Twelve-lead Electrocardiogram Showing Sinus Rhythm with Low Voltage QRS in Limb Leads, T Wave Inversion in V1-3 and a Prominent Epsilon Wave (Arrow).
The chest X-ray showed cardiomegaly with no pulmonary arterial or venous engorgement (Figure 3). The transthoracic echocardiogram showed moderate left ventricular dysfunction and dilated RVOT (2.95 cm in the long axis view and 4.02 cm in the short axis view) (Figure 4).
Chest X-ray Showing Cardiomegaly.
Transthoracic Echocardiogram Showing Dilated Right Ventricular Outflow Tract (4.02 cm in Short Axis View [Left] and 2.95 cm in Long Axis View [Right]).
He started on oral metoprolol, amiodarone, and mexiletene, along with furosemide, spironolactone, ARNI, and dapagliflozin.
Keeping a possibility of arrhythmogenic right ventricular cardiomyopathy, he underwent a cardiac MRI which showed increased right ventricular end diastolic volume (RVEDVi – 114 mL/m2 BSA), dyskinesia of septum and inferior wall of right ventricle, with an ejection fraction of 14.7%. The left ventricle also showed global hypokinesia with ejection fraction of 34%. Patchy late Gadolinum enhancement was seen in the interventricular septum on the right ventricular free wall, and anteroseptal and inferoseptal walls of left ventricle at mid and base (Figures 5 and 6).


A diagnosis of arrhythmogenic cardiomyopathy with biventricular involvement was made, and he underwent a dual chamber automated intracardiac defibrillator implantation.
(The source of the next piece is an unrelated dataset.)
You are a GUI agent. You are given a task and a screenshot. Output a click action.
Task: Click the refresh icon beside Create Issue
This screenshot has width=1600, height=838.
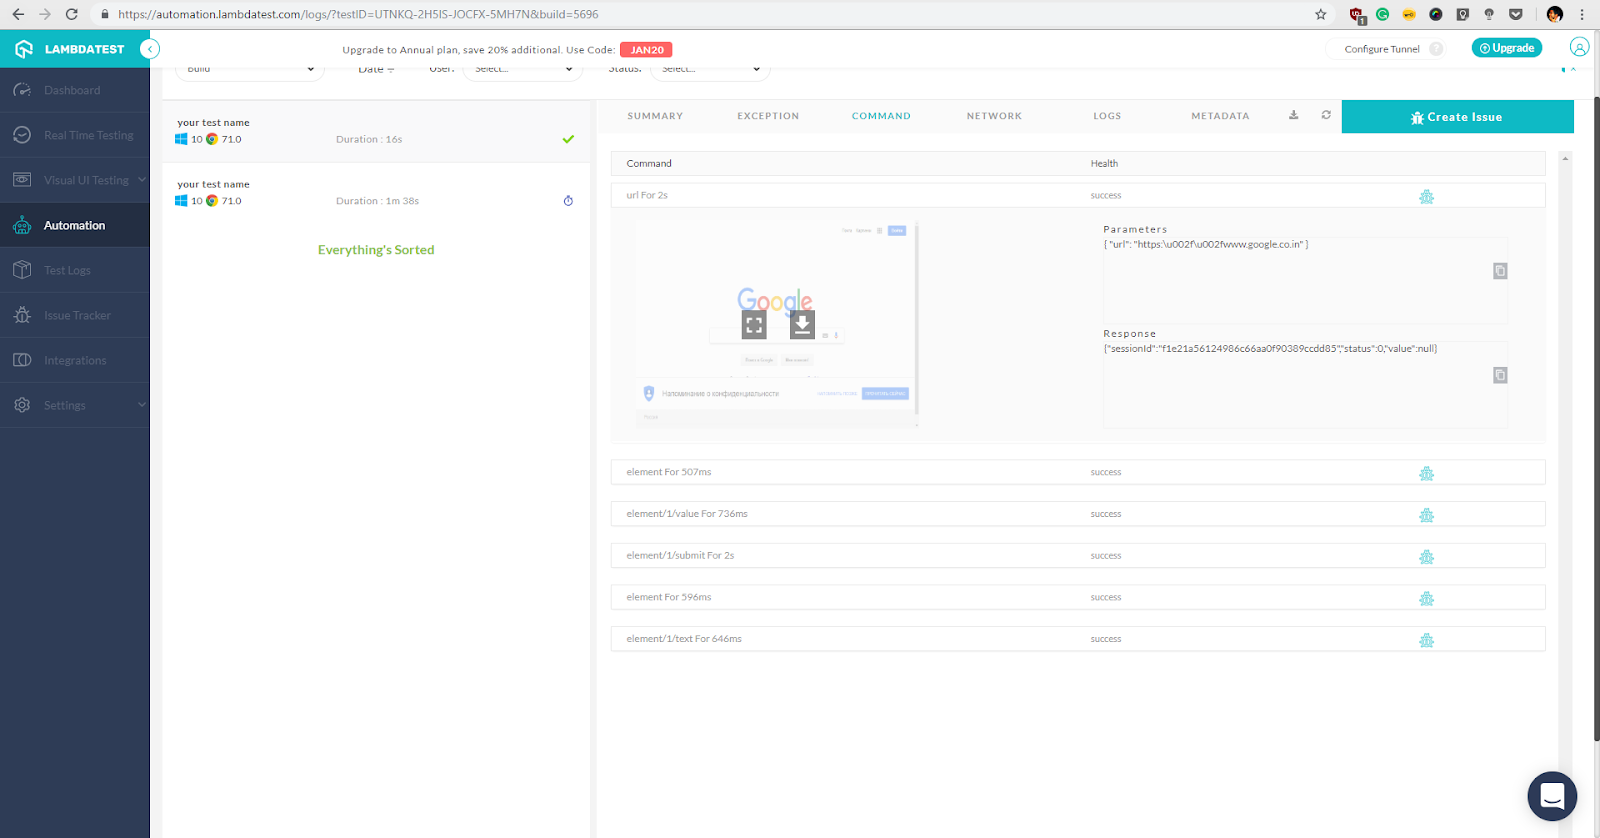click(x=1326, y=115)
The VT-1 zone was kept at 150/min, the VT-2 zone at 180/min, and the VF zone at 200/min.
Genetic sequencing showed a heterozygous mutation (c.5779C>T) in exon 24 of desmoplakin gene, leading to a stop codon and premature truncation of the protein at codon 1927 (p.Gln1927Ter; ENST00000379802.8). This was consistent with arrhythmogenic right ventricular cardiomyopathy (ARVC)––type 8.
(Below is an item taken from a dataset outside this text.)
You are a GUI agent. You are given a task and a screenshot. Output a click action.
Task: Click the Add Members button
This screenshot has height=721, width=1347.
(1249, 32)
Subsequently, he has been on follow-up for 12 months on oral medications (metoprolol, amiodarone, mexiletene, furosemide, spironolactone, ARNI, and dapagliflozin), with no recurrence of arrhythmia or syncope, and V-sensed rhythm.
Discussion
Arrhythmogenic right ventricular cardiomyopathy, first described by Guy Fontaine in 1977, is a genetic disease where fatty infiltration is seen in the free wall. 1 It is inherited in an autosomally dominant manner with variable penetrance and incomplete expression. 2
The prevalence of this disease is 1:2500 to 1:5000 and nearly half have mutations in the desmosomal proteins. 3 Patients may be asymptomatic or present with palpitations, fatigue, syncope, cardiac arrest, or sudden cardiac death.
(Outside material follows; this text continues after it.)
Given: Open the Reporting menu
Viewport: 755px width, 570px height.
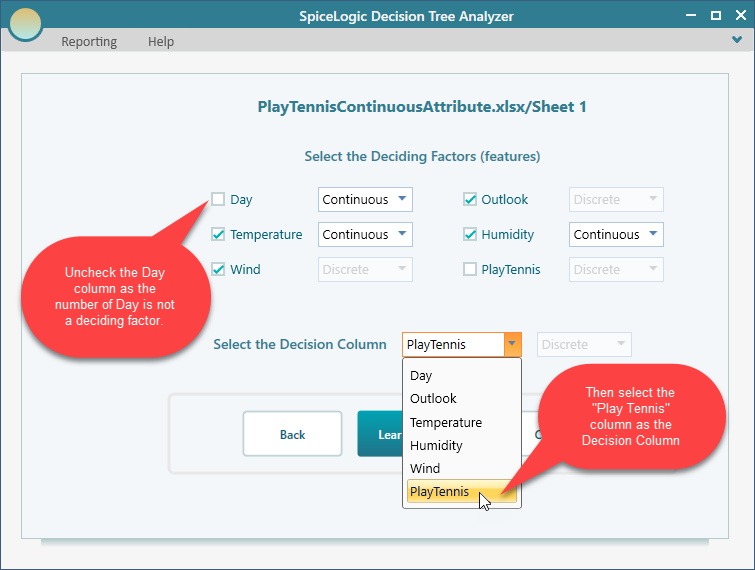Looking at the screenshot, I should (x=89, y=41).
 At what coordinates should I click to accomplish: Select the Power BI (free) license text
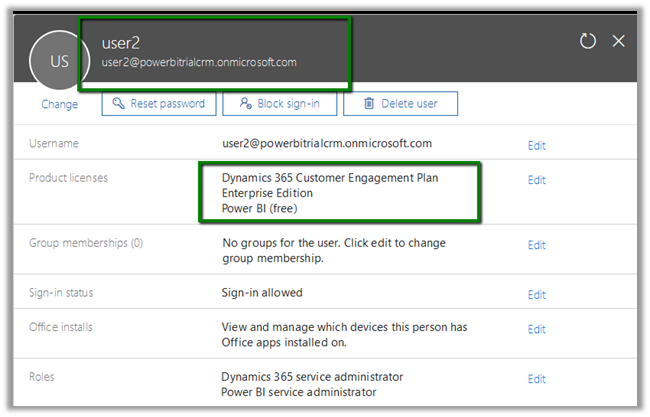click(x=259, y=208)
Though classically described to involve the right ventricle, left ventricular involvement has recently been described in around 70% of cases. 4 Manifestations include left ventricular systolic dysfunction, T wave inversions in left precordial leads and low QRS voltage in limb leads. 5 The recently published Padua criteria provides the diagnostic criteria for left ventricular involvement in ARVC, and classifies the disease into arrhythmogenic cardiomyopathy with right ventricular involvement, left ventricular involvement or biventricular involvement. 6
Patients with left ventricular involvement have significantly lower five-year event free survival. 7 It is significantly associated with sudden cardiac death, implantable cardioverter-defibrillator placement, and aborted cardiac arrest. Significant predictors include presence of wall motion abnormality, fat infiltration, and late Gadolinum enhancement of the left ventricle. 4
Our patient had ventricular tachycardia of LBBB morphology, corresponding to a midseptal exit, and the left ventricular systolic dysfunction and low voltage QRS complexes on limb leads were tell-tale signs of left ventricular involvement. The biventricular involvement was established by cardiac MRI.
Footnotes
Acknowledgement
This case was presented in ACC Asia 2023 conference held in Manila.
Declaration of Conflicting Interests
The authors declared no potential conflicts of interest with respect to the research, authorship, and/or publication of this article.
Ethical Approval Statement
Not applicable.
Funding
The authors received no financial support for the research, authorship, and/or publication of this article.
Patient Consent
Informed written consent was obtained from the patient about publication.